■ Text block:
======
Re: [PATCH RFC 03/12] vfio/migration: Throttle vfio_save_block() on data size to read

All of lore.kernel.org
 help / color / mirror / Atom feed

From: Avihai Horon <avihaih@nvidia.com>
To: Peter Xu <peterx@redhat.com>
Cc: qemu-devel@nongnu.org, "Juraj Marcin" <jmarcin@redhat.com>,
	"Kirti Wankhede" <kwankhede@nvidia.com>,
	"Maciej S . Szmigiero" <mail@maciej.szmigiero.name>,
	"Daniel P. Berrangé" <berrange@redhat.com>,
	"Joao Martins" <joao.m.martins@oracle.com>,
	"Alex Williamson" <alex@shazbot.org>,
	"Yishai Hadas" <yishaih@nvidia.com>,
	"Fabiano Rosas" <farosas@suse.de>,
	"Pranav Tyagi" <prtyagi@redhat.com>,
	"Zhiyi Guo" <zhguo@redhat.com>,
	"Markus Armbruster" <armbru@redhat.com>,
	"Cédric Le Goater" <clg@redhat.com>
Subject: Re: [PATCH RFC 03/12] vfio/migration: Throttle vfio_save_block() on data size to read
Date: Mon, 6 Apr 2026 14:21:40 +0300	[thread overview]
Message-ID: <dc9e5884-c532-43e6-813d-e302a3cd970b@nvidia.com> (raw)
In-Reply-To: <ac2B3VF8CSu3ytEE@x1.local>


On 4/1/2026 11:36 PM, Peter Xu wrote:
> External email: Use caution opening links or attachments
>
>
> On Wed, Mar 25, 2026 at 04:10:14PM +0200, Avihai Horon wrote:
>> Hi Peter,
> Avihai,
>
>> Thanks for sending this series.
> Thanks for taking a look.
>
>> On 3/20/2026 1:12 AM, Peter Xu wrote:
>>> External email: Use caution opening links or attachments
>>>
>>>
>>> During precopy phase, VFIO maintains two counters for init/dirty data
>>> tracking for query estimations.
>>>
>>> VFIO fetches data during precopy by reading from the VFIO fd, after
>>> fetching it'll deduct the read size.
>>>
>>> Here since the fd's size can dynamically change, I think it means VFIO may
>>> read more than what it "thought" were there for fetching.
>>>
>>> I highly suspect it's also relevant to a weird case in the function of
>>> vfio_update_estimated_pending_data(), where when VFIO reads 0 from the FD
>>> it will _reset_ the two counters, instead of asserting both of them being
>>> zeros, which looks pretty hackish.
>>>
>>> Just guarantee it from userspace level that VFIO won't read more than what
>>> it expects for now.
>> The VFIO_MIG_GET_PRECOPY_INFO ioctl returns an estimation of the data size
>> currently available for reading. So, even if the ioctl returns X bytes, it
>> may be that there are more than X bytes to read or less than X bytes.
>> The code was written in a flexible way to handle such discrepancies.
======
■ Given information:
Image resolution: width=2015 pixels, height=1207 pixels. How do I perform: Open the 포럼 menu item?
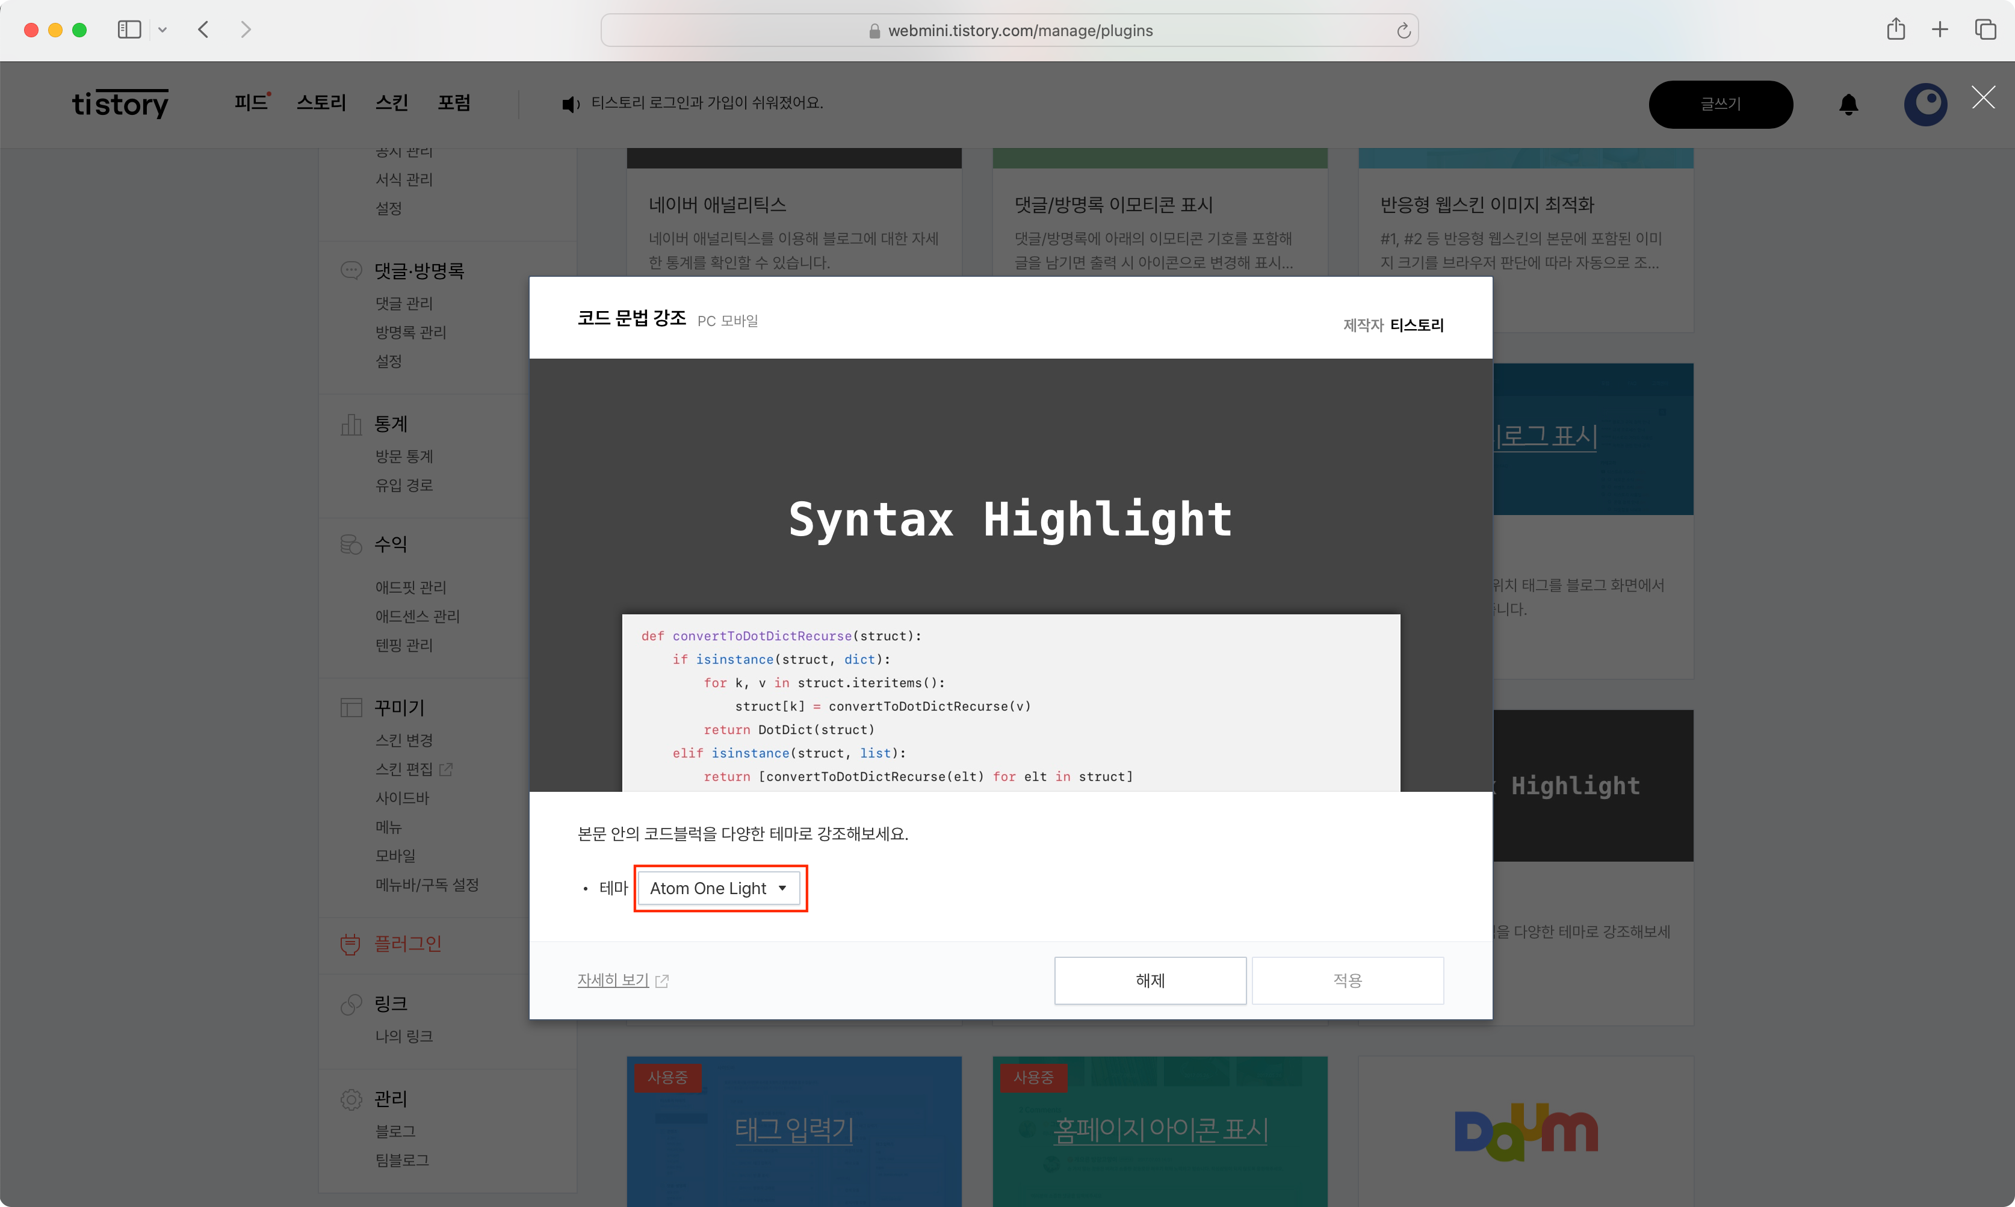tap(454, 102)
======
■ Task:
In the header of the vfio_save_block() patch reply above, list every person on the Cc line whose address is at redhat.com, with that address.

■ Response to the exercise:
- Juraj Marcin <jmarcin@redhat.com>
- Daniel P. Berrangé <berrange@redhat.com>
- Pranav Tyagi <prtyagi@redhat.com>
- Zhiyi Guo <zhguo@redhat.com>
- Markus Armbruster <armbru@redhat.com>
- Cédric Le Goater <clg@redhat.com>